■ **AIM OF THE EXERCISE**
Convert the lines, from the first one up to and including the line with "click(x=24, y=545)", into a numbered list, leaving out blank lines.

* BEGIN DATASET CONTENT *

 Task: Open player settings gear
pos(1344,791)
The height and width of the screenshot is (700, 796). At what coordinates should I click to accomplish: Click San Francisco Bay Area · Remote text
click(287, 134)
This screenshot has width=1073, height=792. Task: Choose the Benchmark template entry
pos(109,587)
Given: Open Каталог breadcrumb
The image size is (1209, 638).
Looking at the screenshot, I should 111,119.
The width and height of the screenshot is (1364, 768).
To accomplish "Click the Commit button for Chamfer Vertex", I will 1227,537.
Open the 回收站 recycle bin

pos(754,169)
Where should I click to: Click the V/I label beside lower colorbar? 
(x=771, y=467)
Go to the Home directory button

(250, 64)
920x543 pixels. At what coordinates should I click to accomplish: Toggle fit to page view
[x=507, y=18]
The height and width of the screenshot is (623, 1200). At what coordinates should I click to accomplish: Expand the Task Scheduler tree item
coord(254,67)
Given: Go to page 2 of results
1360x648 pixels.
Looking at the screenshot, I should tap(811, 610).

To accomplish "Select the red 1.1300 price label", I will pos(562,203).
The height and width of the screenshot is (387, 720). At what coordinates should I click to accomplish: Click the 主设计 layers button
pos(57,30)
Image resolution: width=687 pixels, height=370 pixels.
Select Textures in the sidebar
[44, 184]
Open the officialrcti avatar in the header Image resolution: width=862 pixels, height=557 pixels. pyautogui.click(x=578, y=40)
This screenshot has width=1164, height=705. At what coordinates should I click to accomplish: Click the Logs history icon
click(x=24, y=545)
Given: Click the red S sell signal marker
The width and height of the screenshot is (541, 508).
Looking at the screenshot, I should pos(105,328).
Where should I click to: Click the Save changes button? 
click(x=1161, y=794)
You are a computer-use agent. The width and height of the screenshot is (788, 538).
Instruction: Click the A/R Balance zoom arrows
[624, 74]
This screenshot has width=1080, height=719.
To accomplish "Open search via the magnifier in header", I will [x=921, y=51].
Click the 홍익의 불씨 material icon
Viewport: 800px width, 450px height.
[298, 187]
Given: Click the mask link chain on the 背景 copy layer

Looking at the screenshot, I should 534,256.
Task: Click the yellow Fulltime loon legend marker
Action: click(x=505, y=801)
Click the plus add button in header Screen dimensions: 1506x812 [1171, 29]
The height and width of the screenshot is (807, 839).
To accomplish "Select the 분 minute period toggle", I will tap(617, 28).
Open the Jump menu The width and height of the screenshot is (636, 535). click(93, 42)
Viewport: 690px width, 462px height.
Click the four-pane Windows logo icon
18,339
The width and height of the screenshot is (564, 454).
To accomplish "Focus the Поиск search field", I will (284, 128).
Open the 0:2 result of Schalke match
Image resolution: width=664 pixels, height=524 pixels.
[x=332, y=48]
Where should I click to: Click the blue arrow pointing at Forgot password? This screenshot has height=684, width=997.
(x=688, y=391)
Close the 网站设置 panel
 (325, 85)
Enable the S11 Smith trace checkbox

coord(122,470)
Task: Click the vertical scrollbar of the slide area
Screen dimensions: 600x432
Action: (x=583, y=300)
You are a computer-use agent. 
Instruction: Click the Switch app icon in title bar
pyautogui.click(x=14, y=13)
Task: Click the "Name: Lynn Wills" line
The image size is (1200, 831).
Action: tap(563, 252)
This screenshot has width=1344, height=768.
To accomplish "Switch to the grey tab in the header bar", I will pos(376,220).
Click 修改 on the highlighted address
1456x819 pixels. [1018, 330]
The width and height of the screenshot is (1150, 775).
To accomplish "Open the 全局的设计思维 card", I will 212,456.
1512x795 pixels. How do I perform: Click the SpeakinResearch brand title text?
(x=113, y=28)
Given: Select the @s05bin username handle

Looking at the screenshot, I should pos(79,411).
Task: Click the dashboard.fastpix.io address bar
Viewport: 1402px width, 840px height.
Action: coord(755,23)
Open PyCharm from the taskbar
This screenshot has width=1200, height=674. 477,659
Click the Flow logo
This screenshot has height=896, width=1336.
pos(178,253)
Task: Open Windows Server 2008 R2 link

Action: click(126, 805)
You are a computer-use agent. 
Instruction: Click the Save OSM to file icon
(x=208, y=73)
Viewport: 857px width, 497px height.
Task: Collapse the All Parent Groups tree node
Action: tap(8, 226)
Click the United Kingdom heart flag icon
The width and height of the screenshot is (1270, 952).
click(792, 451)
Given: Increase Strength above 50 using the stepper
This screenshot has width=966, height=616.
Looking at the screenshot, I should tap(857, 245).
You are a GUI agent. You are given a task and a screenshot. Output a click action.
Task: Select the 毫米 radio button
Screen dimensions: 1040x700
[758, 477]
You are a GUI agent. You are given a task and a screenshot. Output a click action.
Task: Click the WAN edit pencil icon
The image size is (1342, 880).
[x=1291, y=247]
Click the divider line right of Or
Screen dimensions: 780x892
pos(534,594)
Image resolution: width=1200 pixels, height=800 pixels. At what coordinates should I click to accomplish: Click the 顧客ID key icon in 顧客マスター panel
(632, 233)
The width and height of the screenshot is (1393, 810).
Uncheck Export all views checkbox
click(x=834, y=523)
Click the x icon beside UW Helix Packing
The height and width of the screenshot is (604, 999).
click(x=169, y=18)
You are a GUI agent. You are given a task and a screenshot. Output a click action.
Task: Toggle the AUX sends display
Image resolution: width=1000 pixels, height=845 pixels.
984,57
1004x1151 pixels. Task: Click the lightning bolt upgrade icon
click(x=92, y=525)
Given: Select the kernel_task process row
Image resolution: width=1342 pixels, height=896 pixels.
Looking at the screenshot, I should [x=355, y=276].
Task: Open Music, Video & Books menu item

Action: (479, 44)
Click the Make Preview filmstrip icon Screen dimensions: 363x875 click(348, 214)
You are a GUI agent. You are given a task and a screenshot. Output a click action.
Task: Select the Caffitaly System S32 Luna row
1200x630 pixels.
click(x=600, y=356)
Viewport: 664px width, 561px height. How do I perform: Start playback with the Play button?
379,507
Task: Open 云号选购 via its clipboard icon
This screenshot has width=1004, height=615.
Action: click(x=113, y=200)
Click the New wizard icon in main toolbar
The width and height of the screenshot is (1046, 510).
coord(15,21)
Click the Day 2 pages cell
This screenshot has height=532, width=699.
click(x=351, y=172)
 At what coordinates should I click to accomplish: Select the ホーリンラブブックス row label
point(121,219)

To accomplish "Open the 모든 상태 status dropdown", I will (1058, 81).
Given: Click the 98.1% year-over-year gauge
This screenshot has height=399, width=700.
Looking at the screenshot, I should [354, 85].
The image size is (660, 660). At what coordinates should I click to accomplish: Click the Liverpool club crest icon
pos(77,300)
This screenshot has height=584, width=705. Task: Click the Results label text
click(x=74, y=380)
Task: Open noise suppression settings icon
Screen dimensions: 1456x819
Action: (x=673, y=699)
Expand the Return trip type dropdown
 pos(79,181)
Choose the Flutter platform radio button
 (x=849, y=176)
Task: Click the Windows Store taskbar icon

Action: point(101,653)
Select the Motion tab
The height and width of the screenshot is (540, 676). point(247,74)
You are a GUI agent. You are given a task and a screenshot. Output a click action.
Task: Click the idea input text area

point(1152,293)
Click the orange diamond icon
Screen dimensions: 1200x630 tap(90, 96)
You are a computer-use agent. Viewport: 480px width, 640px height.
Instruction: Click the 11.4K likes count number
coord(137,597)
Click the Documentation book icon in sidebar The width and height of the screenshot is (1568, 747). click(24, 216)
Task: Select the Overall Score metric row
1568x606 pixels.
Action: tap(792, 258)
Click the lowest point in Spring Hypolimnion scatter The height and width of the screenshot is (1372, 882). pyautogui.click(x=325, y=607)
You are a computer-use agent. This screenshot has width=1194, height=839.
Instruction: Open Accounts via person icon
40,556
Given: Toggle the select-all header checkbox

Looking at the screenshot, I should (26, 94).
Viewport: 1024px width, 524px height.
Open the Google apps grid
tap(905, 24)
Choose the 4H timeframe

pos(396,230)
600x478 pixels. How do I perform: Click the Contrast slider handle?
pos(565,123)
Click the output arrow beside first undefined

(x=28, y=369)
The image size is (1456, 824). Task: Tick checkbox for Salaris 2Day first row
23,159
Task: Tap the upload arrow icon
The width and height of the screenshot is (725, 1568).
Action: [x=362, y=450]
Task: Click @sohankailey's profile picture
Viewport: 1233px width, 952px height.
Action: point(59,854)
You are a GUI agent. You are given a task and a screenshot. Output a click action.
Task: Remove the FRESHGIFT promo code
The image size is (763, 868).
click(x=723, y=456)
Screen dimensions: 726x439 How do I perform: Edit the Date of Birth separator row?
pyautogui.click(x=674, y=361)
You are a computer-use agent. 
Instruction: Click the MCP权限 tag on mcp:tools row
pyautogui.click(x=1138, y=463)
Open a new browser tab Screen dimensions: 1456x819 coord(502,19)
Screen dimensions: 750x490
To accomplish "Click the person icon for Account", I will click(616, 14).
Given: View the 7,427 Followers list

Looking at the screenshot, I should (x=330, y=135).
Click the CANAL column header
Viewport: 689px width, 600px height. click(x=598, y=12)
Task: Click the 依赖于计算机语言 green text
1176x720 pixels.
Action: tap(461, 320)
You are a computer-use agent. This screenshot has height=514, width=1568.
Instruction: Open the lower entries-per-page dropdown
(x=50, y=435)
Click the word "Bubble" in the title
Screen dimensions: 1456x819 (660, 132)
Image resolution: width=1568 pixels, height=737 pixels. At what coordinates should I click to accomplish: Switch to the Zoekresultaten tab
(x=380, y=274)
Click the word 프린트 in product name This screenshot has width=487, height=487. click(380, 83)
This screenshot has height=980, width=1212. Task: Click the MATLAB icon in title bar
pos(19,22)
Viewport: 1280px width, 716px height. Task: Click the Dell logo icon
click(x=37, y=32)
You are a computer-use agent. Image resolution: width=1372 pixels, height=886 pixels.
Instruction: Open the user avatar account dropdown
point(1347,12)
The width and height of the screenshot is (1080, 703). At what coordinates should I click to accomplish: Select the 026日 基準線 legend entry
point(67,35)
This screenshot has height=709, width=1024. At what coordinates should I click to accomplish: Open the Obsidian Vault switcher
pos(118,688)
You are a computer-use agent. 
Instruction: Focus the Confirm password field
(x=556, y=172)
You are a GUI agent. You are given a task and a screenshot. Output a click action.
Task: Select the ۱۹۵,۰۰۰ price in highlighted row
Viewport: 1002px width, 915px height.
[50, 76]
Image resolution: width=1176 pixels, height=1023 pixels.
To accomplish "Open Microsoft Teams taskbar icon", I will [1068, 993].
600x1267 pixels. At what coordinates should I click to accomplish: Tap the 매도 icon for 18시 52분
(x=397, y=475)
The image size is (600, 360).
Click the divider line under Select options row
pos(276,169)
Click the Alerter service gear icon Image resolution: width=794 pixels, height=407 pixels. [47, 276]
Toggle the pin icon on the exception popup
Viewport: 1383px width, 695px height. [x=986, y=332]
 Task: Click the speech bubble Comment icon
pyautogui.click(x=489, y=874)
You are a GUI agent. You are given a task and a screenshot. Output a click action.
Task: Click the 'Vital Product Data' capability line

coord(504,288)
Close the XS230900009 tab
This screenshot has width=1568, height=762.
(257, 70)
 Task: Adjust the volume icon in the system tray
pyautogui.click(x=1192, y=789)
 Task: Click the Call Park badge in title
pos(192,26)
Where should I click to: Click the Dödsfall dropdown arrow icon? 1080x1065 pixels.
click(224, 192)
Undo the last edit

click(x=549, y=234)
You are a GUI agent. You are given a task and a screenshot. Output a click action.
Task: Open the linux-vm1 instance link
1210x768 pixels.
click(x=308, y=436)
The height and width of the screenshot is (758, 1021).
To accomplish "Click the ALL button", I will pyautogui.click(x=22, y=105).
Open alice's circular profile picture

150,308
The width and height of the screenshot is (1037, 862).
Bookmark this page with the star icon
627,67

* END DATASET CONTENT *

■ **OUTPUT BELOW**
1.  Task: Open player settings gear
2. pos(1344,791)
3. The height and width of the screenshot is (700, 796). At what coordinates should I click to accomplish: Click San Francisco Bay Area · Remote text
4. click(287, 134)
5. This screenshot has width=1073, height=792. Task: Choose the Benchmark template entry
6. pos(109,587)
7. Given: Open Каталог breadcrumb
8. The image size is (1209, 638).
9. Looking at the screenshot, I should 111,119.
10. The width and height of the screenshot is (1364, 768).
11. To accomplish "Click the Commit button for Chamfer Vertex", I will 1227,537.
12. Open the 回收站 recycle bin
13. pos(754,169)
14. Where should I click to: Click the V/I label beside lower colorbar? 
15. (x=771, y=467)
16. Go to the Home directory button
17. (250, 64)
18. 920x543 pixels. At what coordinates should I click to accomplish: Toggle fit to page view
19. [x=507, y=18]
20. The height and width of the screenshot is (623, 1200). At what coordinates should I click to accomplish: Expand the Task Scheduler tree item
21. coord(254,67)
22. Given: Go to page 2 of results
23. 1360x648 pixels.
24. Looking at the screenshot, I should tap(811, 610).
25. To accomplish "Select the red 1.1300 price label", I will pos(562,203).
26. The height and width of the screenshot is (387, 720). At what coordinates should I click to accomplish: Click the 主设计 layers button
27. pos(57,30)
28. Image resolution: width=687 pixels, height=370 pixels.
29. Select Textures in the sidebar
30. [44, 184]
31. Open the officialrcti avatar in the header Image resolution: width=862 pixels, height=557 pixels. pyautogui.click(x=578, y=40)
32. This screenshot has width=1164, height=705. At what coordinates should I click to accomplish: Click the Logs history icon
33. click(x=24, y=545)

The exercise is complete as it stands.